All of the names whether vernacular or scientific are in the same index. If you were looking up Barred Red you would click or tap on 'B' under Macro-moths. If you wanted to look it up by its scientific name which is Hylaea fasciaria, you would click on 'H' under Macro-moths.

To aid the use of the index the vernacular names (common names) are coloured blue and the scientific names are green.

The "Thumbs" page uses thumbnail pictures to search out the moth. The process can be reversed by choosing "Home" or "Thumbs" to go back up through the taxonomic hierarchy.


The taxonomy follows the resident species and immigrants of the "Checklist of The Lepidoptera of the British Isles" (2014) and its updates. It does not included the species in the Appendix.


With a few exceptions the pictures were photographed for this website. Although many are identified as female this does not signify any sexual dimorphism (although for some this is the case), but that it was noticed that the specimen was a female when photographed.

Where comparison pictures are shown, the current species is always top left in the set of pictures. The original aim of the site was to photograph all of the resident larger moths, so where needed there are comparisons for most of them.

Due to the large amount of micro-moths found during our search it was decided to expand the site to include them, but so far the number of these smaller species photographed is not enough to include comparisons for many of them. Where they have yet to be photographed there is still a full account including a distribution map and a phenology table.

Distribution Maps

The macro-moth maps are Vice County maps based on the dot maps in Butterfly Conservation's "Atlas of Britain and Irelands Larger Moths" (2018) which gives an accuracy of post 2000.

For new to Britain and Ireland species and immigrant moths a post 2010 layer has been added.

Although every effort has been made I can take no responsibility for the accuracy of any Vice Counties that have been filled on the maps as it was often difficult to assess which side of the border a moth had been recorded.

The micro-moth maps are also Vice County maps, but based on the micro-moth maps that can be downloaded from Butterfly Conservation's website. These were then overlaid with the VC data from the annual "Micro-moth Reviews" published in the "Entomologist's Record". These run from 1982 until the review of 2022.

The Micro-moth Reviews are mainly about adding extensions to the known range of each moth, therefore if looked at casually the recently filled areas of the maps give the impression that the moths have only been recorded recently at the edge of their range. This is not the case.

The whole of the filled areas of these maps should be taken as the moths possible range, although it is likely that many of the rarer species will no longer be present in some of those Vice Counties.

Until Butterfly Conservation can publish an "Atlas of Britain and Irelands Smaller Moths" then the true distribution of micro-moths will remain unknown.

*Please note that VC1 Cornwall and the Isles of Scilly has been split on the maps because many migrants are recorded on the islands that do not make it to the mainland and there are species that have increased their distribution along the south coast of England that have not been recorded on the islands.

Phenology Tables

These tables are based on the data from Butterfly Conservations "Atlas of Britain and Irelands Larger Moths", plus the flight and larva data from ten county websites for the micro-moths.

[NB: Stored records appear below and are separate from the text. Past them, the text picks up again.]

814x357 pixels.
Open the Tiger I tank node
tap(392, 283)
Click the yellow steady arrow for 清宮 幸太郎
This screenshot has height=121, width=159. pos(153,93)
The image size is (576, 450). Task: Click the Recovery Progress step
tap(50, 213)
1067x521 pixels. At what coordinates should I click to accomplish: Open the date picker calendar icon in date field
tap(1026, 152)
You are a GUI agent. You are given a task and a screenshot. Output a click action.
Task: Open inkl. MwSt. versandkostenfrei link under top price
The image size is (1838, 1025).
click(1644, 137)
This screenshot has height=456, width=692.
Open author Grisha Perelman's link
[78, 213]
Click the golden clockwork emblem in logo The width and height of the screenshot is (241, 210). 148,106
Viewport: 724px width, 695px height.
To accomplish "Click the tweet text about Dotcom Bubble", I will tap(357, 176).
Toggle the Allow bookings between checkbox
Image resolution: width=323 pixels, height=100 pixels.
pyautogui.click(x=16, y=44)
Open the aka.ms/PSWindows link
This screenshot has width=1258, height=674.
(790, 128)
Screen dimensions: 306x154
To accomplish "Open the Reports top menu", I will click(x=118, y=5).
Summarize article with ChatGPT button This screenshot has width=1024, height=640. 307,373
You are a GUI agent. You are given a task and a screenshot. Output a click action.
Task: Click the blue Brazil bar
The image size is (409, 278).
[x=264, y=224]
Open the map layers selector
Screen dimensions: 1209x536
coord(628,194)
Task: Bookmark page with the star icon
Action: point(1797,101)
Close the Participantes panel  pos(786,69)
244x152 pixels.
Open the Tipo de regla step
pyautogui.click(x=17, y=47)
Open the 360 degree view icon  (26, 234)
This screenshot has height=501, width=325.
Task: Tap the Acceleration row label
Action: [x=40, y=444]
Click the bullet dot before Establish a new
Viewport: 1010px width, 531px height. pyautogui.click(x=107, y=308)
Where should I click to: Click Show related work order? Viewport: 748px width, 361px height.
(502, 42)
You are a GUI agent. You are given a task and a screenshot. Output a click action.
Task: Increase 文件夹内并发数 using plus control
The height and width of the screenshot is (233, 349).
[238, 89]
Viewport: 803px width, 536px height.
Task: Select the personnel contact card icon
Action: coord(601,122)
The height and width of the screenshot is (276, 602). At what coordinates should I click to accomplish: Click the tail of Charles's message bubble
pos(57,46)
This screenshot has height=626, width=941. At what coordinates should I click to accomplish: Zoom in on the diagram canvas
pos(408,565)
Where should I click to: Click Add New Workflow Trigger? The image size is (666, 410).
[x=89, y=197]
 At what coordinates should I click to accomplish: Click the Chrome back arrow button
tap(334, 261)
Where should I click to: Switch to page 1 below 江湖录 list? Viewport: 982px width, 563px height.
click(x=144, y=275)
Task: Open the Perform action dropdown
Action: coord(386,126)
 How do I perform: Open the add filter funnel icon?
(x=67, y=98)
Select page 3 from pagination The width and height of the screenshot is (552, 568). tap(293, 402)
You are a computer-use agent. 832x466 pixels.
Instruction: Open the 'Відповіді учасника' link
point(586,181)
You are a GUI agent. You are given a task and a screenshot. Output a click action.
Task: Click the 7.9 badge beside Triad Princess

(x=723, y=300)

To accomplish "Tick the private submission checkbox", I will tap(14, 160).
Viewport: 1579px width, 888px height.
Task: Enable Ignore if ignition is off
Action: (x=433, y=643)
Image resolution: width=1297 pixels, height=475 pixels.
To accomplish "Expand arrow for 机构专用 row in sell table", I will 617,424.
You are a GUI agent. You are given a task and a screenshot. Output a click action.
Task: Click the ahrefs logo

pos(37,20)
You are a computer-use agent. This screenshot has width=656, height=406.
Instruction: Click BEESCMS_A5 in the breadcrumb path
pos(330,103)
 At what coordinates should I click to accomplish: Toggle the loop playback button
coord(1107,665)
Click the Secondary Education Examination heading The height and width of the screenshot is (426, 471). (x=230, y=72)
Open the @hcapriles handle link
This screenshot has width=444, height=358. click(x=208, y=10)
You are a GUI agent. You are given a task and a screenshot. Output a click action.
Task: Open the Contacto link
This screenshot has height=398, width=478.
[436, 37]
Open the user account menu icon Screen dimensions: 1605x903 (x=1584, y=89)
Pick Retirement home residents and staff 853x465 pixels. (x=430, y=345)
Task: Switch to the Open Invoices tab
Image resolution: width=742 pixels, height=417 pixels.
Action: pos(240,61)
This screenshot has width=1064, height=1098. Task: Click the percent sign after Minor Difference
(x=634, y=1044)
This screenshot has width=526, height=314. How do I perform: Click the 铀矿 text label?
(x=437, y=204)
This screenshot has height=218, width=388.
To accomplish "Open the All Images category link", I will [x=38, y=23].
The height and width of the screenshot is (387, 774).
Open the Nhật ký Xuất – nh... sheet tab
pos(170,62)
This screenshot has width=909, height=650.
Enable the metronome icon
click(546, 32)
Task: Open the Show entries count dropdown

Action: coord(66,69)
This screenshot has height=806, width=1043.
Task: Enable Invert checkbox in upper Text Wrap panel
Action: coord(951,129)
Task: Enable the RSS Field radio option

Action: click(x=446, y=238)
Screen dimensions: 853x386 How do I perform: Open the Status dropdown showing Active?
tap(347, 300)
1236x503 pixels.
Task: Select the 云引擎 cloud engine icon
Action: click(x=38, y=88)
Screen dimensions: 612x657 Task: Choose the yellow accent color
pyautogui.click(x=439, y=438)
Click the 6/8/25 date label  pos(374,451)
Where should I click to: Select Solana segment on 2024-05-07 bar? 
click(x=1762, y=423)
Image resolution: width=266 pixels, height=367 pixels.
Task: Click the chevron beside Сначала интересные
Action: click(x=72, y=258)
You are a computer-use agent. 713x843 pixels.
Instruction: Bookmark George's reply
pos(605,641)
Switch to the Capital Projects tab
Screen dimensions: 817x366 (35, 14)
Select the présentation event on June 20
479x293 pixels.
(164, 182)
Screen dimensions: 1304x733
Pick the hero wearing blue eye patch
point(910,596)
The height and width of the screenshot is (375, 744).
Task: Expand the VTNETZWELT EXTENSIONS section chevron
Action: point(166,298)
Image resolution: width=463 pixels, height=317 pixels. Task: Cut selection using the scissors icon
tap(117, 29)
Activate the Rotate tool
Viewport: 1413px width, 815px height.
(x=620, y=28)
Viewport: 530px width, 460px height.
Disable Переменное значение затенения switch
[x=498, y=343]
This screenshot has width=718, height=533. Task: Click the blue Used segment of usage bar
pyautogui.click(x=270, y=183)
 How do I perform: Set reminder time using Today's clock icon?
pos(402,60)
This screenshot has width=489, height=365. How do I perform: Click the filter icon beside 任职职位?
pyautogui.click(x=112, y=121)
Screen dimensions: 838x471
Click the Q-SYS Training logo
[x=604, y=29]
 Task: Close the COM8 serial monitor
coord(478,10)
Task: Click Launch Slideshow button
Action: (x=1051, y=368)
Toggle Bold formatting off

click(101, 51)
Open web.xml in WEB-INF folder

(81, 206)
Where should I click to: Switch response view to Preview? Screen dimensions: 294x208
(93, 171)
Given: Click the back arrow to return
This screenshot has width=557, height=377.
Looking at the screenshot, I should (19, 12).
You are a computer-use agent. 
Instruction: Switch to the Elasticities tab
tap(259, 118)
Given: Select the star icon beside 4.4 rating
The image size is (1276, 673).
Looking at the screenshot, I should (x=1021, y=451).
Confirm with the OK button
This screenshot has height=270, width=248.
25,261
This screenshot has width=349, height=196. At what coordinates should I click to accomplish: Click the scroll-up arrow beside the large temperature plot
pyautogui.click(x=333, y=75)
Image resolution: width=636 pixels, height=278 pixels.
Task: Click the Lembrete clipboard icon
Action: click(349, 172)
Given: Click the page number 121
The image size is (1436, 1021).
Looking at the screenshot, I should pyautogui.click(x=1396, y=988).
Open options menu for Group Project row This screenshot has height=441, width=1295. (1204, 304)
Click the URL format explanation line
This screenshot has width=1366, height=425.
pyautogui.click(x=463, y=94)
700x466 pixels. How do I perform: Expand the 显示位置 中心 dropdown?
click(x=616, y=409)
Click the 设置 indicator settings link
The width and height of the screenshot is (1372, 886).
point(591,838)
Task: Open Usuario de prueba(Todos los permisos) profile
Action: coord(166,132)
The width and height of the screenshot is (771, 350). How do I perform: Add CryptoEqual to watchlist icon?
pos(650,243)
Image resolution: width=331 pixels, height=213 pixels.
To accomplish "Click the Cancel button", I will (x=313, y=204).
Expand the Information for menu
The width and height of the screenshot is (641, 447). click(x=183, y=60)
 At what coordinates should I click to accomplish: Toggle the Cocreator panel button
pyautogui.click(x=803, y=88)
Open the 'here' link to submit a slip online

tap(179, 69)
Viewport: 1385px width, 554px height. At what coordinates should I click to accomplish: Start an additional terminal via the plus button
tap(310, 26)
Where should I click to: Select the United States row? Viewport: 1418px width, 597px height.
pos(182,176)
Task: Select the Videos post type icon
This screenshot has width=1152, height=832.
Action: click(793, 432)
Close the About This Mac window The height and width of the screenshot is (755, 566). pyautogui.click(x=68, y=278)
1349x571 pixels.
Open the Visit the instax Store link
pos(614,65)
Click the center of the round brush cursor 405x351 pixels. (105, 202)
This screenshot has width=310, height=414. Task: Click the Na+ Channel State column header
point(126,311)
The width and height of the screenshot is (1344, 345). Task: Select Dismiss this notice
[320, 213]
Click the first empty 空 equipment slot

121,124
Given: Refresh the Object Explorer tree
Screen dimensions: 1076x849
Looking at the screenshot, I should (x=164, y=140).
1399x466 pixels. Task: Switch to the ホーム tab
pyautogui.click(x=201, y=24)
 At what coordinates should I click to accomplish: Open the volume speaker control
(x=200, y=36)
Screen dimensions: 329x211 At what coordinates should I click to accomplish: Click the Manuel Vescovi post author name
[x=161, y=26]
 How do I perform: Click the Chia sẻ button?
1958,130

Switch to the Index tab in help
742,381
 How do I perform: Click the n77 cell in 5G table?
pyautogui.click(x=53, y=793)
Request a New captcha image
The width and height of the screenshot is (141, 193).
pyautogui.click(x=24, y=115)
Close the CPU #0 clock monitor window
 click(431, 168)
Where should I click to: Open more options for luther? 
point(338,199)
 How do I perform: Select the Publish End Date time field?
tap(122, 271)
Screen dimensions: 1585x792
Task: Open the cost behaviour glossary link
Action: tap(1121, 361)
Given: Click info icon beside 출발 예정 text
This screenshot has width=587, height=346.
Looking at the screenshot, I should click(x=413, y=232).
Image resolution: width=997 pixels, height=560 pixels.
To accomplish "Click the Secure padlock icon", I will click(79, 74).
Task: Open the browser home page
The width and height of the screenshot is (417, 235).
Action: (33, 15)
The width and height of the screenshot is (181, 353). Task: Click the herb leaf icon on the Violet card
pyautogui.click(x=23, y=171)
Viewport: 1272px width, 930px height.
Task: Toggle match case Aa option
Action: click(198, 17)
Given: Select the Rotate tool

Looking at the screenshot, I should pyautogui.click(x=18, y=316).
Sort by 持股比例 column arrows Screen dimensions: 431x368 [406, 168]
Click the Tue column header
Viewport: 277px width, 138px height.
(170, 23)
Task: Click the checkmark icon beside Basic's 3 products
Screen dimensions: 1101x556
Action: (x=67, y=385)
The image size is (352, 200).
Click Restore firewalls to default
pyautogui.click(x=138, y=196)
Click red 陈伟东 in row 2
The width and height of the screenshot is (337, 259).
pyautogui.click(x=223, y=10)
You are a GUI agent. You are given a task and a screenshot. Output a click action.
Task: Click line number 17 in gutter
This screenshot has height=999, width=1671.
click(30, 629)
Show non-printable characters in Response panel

The macro-moth data is an average of the flight data for the whole of Britain and Ireland whereas the micro-moths is an average of the data of mainly southern England based websites as little flight data is available via websites for the north of Britain at this time.

This has to be allowed for when when using the phenology data. Where there is known data showing a different flight period in the north I have added an extra table to show this.

Otherwise it can be expected that northern England, Northern Ireland and southern Scotland moths will peak up to a week later than the tables show and possibly not have a second brood, while moths in the far north of Scotland could peak between ten days to a fortnight later.

The ova period is based on a minimum time that there are likely to be eggs as there is little data available except for captive bred moths. The actual period is likely to be longer than that shown in most cases.

The larval period records of leaf mining species on many websites may appear to be longer than those shown, but in the tables there has been an allowance for the fact that records may be of species that pupate in the mine and also of vacated mine records.

Pupal periods run until adult moth numbers reach their peak. The exception is in the case of species where the adult is known to aestivate where they may not reach peak numbers until they wake.